Start of Records for this exercise

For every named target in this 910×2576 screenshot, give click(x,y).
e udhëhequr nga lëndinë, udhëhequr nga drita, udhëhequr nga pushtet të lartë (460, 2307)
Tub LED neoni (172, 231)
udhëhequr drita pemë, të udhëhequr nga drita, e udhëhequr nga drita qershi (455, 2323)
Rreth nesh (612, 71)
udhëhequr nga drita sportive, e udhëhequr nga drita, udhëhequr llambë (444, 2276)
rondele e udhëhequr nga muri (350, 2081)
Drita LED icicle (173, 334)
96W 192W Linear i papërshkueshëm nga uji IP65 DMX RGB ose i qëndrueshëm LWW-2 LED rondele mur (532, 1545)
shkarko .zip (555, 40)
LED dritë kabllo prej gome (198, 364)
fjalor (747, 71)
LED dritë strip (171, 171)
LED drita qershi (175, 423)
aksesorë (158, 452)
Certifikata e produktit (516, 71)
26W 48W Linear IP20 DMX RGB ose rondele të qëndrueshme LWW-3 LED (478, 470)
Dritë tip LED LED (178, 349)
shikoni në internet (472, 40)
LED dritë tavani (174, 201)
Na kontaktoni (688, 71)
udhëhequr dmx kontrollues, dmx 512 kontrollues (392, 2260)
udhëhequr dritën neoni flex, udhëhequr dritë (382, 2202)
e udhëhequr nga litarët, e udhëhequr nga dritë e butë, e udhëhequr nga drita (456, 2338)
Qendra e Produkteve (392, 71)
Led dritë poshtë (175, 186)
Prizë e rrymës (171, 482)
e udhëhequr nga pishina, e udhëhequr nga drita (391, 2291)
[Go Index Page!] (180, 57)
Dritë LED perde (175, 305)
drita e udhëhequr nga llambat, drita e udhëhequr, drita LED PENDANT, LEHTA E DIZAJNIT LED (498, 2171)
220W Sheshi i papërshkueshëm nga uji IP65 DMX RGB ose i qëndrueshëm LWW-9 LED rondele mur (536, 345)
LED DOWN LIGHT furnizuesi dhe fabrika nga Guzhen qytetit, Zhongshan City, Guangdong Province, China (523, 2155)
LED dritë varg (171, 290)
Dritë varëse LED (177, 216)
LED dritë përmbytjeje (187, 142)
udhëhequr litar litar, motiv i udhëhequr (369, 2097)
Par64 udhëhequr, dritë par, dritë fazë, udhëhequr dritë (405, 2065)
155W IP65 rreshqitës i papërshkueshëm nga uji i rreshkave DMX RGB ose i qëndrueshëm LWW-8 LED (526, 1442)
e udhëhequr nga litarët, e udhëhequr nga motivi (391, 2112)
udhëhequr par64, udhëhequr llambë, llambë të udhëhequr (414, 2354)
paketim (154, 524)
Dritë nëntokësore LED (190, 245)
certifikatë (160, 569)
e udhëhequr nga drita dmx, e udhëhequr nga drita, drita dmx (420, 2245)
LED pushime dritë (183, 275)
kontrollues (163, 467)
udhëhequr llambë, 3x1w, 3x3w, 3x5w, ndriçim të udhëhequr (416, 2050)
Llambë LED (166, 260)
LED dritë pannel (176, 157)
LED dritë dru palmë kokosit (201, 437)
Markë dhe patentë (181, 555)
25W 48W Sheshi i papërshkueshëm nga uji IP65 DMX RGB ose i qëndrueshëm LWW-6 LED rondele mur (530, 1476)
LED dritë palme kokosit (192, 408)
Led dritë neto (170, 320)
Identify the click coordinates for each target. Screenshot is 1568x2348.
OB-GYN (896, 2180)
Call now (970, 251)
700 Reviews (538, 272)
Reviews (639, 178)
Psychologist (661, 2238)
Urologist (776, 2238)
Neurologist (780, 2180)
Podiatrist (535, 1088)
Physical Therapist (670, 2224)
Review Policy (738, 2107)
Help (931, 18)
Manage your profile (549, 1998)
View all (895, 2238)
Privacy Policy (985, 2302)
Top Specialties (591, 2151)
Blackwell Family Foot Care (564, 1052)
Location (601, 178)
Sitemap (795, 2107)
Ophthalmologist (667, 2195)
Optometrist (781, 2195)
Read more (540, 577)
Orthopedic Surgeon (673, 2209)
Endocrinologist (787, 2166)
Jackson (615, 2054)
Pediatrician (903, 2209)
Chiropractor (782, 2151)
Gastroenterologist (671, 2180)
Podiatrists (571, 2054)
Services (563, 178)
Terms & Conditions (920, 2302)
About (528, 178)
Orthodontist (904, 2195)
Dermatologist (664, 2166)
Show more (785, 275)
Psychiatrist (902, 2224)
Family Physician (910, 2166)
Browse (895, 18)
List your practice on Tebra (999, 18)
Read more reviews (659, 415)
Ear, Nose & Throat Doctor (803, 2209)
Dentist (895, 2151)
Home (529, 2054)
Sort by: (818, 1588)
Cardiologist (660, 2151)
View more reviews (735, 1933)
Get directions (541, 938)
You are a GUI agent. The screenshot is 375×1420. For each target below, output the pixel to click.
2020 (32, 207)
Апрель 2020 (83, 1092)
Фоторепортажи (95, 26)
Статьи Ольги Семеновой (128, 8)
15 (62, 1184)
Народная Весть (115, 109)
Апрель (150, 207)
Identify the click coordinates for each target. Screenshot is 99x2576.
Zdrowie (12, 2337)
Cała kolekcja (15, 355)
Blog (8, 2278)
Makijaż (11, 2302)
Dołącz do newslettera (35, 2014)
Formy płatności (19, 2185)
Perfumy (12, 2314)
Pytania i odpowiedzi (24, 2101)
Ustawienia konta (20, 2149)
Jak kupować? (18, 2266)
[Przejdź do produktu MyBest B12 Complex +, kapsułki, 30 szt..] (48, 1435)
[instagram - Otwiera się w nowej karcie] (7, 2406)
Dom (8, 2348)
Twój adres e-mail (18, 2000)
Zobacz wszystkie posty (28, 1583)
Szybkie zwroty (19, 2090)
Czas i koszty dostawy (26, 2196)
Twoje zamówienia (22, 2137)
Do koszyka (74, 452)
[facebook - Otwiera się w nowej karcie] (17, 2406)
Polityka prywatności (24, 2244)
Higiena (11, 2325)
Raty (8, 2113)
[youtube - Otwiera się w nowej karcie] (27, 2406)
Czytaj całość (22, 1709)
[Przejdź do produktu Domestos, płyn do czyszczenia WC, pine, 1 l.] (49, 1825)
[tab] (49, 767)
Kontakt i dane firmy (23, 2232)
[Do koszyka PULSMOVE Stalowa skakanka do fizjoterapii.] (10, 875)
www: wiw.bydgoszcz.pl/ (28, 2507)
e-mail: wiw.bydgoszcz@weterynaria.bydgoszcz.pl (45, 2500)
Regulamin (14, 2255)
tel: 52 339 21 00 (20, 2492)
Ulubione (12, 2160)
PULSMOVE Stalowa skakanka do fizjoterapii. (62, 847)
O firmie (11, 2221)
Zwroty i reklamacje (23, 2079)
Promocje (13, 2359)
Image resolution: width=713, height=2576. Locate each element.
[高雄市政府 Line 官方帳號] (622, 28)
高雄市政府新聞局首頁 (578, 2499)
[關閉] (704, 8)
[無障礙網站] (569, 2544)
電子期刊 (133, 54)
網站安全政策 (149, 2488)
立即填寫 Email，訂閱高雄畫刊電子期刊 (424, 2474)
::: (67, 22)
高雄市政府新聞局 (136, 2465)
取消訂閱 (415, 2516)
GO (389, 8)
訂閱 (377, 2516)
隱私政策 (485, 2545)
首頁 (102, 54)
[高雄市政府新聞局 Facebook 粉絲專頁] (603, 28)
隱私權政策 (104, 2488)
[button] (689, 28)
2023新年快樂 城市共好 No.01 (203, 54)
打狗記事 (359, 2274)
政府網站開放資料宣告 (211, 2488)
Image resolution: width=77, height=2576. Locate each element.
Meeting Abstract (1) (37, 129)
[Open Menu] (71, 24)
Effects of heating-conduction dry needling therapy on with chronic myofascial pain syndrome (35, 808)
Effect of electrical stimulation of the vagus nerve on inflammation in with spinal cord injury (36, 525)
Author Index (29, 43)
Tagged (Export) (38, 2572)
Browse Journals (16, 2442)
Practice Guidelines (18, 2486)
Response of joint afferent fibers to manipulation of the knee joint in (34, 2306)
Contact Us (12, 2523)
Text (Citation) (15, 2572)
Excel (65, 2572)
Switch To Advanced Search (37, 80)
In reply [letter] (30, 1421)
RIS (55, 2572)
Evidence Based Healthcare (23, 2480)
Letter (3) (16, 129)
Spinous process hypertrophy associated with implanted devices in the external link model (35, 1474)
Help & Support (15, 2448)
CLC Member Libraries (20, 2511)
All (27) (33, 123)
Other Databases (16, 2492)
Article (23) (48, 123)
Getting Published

End of Records for this exercise

> **Goal of the exercise**:
Above are the records. Print exactly, and only, the lines from the line with "Neurologist (780, 2180)" to the line with "Orthodontist (904, 2195)", both inclusive.

> **Exercise result**:
Neurologist (780, 2180)
Podiatrist (535, 1088)
Physical Therapist (670, 2224)
Review Policy (738, 2107)
Help (931, 18)
Manage your profile (549, 1998)
View all (895, 2238)
Privacy Policy (985, 2302)
Top Specialties (591, 2151)
Blackwell Family Foot Care (564, 1052)
Location (601, 178)
Sitemap (795, 2107)
Ophthalmologist (667, 2195)
Optometrist (781, 2195)
Read more (540, 577)
Orthopedic Surgeon (673, 2209)
Endocrinologist (787, 2166)
Jackson (615, 2054)
Pediatrician (903, 2209)
Chiropractor (782, 2151)
Gastroenterologist (671, 2180)
Podiatrists (571, 2054)
Services (563, 178)
Terms & Conditions (920, 2302)
About (528, 178)
Orthodontist (904, 2195)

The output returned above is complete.